* _Written problem 1_
Answer these questions about the Git and GitHub overview:
(a) What does the Git and GitHub overview say Git does?
(b) How does it describe GitHub?
(c) What does it advise a reader to do when a screenshot is hard to see?

Why are we using Git/GitHub?
Git and GitHub allow us to do a few important things in data science:
- keep track of different versions of our work (so that old work is never lost forever)
- store our work remotely (so that if our computers die, we still have access to our stuff)
- reuse other people’s work (so that we can reproduce their work and also repurpose for our own needs)
- collaborate with others (so that you’re not emailing, texting, etc. code back and forth)
See Horst and Lowndes, “GitHub for supporting, reusing, contributing, and failing safely.” for a broad overview of how Git/GitHub work together, and Jenny Brian’s “Excuse me, do you have a moment to talk about version control? for more.
What is the difference between Git and GitHub?
Git is what tracks your changes (and allows you to have version control), while GitHub is a cloud hosting service for those changes. We use both together.
Operations
If you’re having trouble seeing any screenshots, click the image to make it bigger.

* _Material_
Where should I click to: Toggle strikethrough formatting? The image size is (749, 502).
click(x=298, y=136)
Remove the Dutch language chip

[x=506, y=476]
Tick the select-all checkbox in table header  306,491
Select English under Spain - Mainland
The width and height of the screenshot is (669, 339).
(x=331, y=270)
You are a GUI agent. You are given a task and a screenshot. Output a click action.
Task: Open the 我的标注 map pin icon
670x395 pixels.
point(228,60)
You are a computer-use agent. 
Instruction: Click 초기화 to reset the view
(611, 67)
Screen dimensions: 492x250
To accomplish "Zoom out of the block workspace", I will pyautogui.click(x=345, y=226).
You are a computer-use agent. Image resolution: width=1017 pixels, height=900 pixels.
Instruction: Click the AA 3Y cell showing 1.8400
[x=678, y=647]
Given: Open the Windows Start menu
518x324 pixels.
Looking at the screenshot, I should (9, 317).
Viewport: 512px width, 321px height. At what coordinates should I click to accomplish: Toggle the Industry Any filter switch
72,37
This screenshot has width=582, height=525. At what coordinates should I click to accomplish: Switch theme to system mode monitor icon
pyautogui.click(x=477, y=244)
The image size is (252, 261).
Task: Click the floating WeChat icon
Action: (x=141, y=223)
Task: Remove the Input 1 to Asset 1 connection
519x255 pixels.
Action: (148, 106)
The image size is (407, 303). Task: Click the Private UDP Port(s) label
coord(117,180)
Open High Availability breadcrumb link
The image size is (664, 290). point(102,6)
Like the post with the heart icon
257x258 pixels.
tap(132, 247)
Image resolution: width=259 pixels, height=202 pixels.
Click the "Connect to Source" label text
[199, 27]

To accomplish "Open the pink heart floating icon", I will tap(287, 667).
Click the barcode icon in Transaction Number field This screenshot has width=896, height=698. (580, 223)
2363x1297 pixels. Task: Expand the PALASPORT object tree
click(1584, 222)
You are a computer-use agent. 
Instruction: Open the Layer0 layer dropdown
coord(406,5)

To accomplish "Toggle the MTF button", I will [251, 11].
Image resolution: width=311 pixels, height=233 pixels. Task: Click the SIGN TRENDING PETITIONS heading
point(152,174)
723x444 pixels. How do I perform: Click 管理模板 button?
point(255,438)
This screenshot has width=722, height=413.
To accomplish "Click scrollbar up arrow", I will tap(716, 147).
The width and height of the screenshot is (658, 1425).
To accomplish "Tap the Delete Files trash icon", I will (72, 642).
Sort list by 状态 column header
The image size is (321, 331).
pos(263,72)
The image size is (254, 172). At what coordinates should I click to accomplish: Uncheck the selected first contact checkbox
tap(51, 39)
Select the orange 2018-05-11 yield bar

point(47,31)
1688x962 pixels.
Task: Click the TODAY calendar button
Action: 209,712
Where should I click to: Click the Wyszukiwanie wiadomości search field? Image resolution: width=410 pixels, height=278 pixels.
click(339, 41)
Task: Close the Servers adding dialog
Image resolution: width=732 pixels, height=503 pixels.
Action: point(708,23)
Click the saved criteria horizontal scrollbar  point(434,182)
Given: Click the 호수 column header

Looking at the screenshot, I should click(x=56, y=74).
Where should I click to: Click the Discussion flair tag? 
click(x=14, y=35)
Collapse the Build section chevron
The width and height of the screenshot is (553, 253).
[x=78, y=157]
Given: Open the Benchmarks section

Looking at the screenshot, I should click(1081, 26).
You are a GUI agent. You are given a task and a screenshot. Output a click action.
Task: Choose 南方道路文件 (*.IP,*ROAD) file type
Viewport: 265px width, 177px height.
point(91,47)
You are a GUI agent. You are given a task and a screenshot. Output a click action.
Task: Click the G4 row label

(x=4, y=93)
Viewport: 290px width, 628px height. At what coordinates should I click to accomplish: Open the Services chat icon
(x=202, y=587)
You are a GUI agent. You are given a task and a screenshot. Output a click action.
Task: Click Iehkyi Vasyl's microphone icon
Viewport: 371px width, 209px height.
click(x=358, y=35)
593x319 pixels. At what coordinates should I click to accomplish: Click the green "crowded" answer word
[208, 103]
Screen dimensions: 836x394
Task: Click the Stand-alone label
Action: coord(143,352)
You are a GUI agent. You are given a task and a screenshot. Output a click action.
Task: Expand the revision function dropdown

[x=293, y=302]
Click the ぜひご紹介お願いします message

* _Written problem 2_
In the records, between the lines holding "723x444 pixels. How" and "Action: coord(143,352)", inclusive, change "GUI agent" to "interface agent". Return only those lines, with everything else left as it is.

* _Task response 1_
(a) Git tracks your changes and allows you to have version control.
(b) GitHub is a cloud hosting service for those changes.
(c) Click the image to make it bigger.

* _Task response 2_
723x444 pixels. How do I perform: Click 管理模板 button?
point(255,438)
This screenshot has width=722, height=413.
To accomplish "Click scrollbar up arrow", I will tap(716, 147).
The width and height of the screenshot is (658, 1425).
To accomplish "Tap the Delete Files trash icon", I will (72, 642).
Sort list by 状态 column header
The image size is (321, 331).
pos(263,72)
The image size is (254, 172). At what coordinates should I click to accomplish: Uncheck the selected first contact checkbox
tap(51, 39)
Select the orange 2018-05-11 yield bar

point(47,31)
1688x962 pixels.
Task: Click the TODAY calendar button
Action: 209,712
Where should I click to: Click the Wyszukiwanie wiadomości search field? Image resolution: width=410 pixels, height=278 pixels.
click(339, 41)
Task: Close the Servers adding dialog
Image resolution: width=732 pixels, height=503 pixels.
Action: point(708,23)
Click the saved criteria horizontal scrollbar  point(434,182)
Given: Click the 호수 column header

Looking at the screenshot, I should click(x=56, y=74).
Where should I click to: Click the Discussion flair tag? 
click(x=14, y=35)
Collapse the Build section chevron
The width and height of the screenshot is (553, 253).
[x=78, y=157]
Given: Open the Benchmarks section

Looking at the screenshot, I should click(1081, 26).
You are a interface agent. You are given a task and a screenshot. Output a click action.
Task: Choose 南方道路文件 (*.IP,*ROAD) file type
Viewport: 265px width, 177px height.
point(91,47)
You are a interface agent. You are given a task and a screenshot. Output a click action.
Task: Click the G4 row label

(x=4, y=93)
Viewport: 290px width, 628px height. At what coordinates should I click to accomplish: Open the Services chat icon
(x=202, y=587)
You are a interface agent. You are given a task and a screenshot. Output a click action.
Task: Click Iehkyi Vasyl's microphone icon
Viewport: 371px width, 209px height.
click(x=358, y=35)
593x319 pixels. At what coordinates should I click to accomplish: Click the green "crowded" answer word
[208, 103]
Screen dimensions: 836x394
Task: Click the Stand-alone label
Action: coord(143,352)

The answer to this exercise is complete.